Task requirements →
Copy the records below character for character, starting at the line that contains "Screen dimensions: 1010x505" and continuing through the end of the records, with both ends included.

Dataset records →

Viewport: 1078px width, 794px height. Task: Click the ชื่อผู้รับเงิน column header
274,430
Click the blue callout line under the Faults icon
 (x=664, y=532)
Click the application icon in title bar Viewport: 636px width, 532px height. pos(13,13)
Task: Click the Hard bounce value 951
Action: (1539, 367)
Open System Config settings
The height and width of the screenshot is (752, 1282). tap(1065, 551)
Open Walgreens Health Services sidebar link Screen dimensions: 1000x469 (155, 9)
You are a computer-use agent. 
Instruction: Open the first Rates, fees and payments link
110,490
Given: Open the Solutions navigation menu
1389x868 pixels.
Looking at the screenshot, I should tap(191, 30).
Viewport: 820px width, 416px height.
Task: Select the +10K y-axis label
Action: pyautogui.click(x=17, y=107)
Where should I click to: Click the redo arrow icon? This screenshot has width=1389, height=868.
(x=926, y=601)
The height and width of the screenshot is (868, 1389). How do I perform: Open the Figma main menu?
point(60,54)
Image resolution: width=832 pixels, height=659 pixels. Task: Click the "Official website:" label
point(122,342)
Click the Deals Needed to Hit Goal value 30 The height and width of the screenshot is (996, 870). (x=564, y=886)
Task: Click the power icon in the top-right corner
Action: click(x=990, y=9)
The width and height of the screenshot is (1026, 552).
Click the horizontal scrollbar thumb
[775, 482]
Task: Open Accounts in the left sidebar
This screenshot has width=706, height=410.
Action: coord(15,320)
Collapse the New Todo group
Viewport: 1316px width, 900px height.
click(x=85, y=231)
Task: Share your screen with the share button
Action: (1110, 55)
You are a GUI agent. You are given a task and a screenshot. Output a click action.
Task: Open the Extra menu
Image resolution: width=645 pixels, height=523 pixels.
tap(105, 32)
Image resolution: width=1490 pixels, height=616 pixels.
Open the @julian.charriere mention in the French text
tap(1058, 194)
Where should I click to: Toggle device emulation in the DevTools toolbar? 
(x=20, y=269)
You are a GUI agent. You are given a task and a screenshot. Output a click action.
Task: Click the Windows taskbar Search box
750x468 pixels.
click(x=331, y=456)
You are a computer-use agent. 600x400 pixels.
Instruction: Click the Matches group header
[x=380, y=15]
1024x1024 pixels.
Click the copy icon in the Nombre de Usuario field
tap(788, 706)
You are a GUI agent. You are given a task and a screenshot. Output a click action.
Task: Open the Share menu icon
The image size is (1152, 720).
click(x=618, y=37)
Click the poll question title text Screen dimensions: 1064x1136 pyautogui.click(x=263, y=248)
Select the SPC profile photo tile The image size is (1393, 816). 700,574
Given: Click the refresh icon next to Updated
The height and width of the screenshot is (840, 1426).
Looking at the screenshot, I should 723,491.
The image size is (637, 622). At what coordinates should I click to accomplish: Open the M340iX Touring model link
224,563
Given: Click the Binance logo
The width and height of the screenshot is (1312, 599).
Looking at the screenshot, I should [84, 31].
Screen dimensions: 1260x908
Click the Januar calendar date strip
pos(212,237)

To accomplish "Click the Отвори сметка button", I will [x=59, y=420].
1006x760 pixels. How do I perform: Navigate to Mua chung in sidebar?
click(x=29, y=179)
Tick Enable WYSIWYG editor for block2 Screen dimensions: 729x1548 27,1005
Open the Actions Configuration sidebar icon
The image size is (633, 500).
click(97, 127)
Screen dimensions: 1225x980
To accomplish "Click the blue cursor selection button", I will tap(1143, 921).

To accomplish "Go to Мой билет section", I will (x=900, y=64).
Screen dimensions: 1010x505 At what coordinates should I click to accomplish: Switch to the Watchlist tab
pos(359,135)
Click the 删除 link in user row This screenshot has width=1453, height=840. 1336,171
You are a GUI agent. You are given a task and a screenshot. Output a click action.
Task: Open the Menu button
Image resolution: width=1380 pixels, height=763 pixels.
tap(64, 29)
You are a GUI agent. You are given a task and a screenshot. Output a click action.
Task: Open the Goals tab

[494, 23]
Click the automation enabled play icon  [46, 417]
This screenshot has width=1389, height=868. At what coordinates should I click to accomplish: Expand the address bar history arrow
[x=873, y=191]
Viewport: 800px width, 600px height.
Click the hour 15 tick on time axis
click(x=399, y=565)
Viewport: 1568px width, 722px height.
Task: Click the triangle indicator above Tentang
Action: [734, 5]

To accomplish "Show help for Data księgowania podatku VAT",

Task output →
Screen dimensions: 1010x505 At what coordinates should I click to accomplish: Switch to the Watchlist tab
pos(359,135)
Click the 删除 link in user row This screenshot has width=1453, height=840. 1336,171
You are a GUI agent. You are given a task and a screenshot. Output a click action.
Task: Open the Menu button
Image resolution: width=1380 pixels, height=763 pixels.
tap(64, 29)
You are a GUI agent. You are given a task and a screenshot. Output a click action.
Task: Open the Goals tab

[494, 23]
Click the automation enabled play icon  [46, 417]
This screenshot has width=1389, height=868. At what coordinates should I click to accomplish: Expand the address bar history arrow
[x=873, y=191]
Viewport: 800px width, 600px height.
Click the hour 15 tick on time axis
click(x=399, y=565)
Viewport: 1568px width, 722px height.
Task: Click the triangle indicator above Tentang
Action: [734, 5]

To accomplish "Show help for Data księgowania podatku VAT",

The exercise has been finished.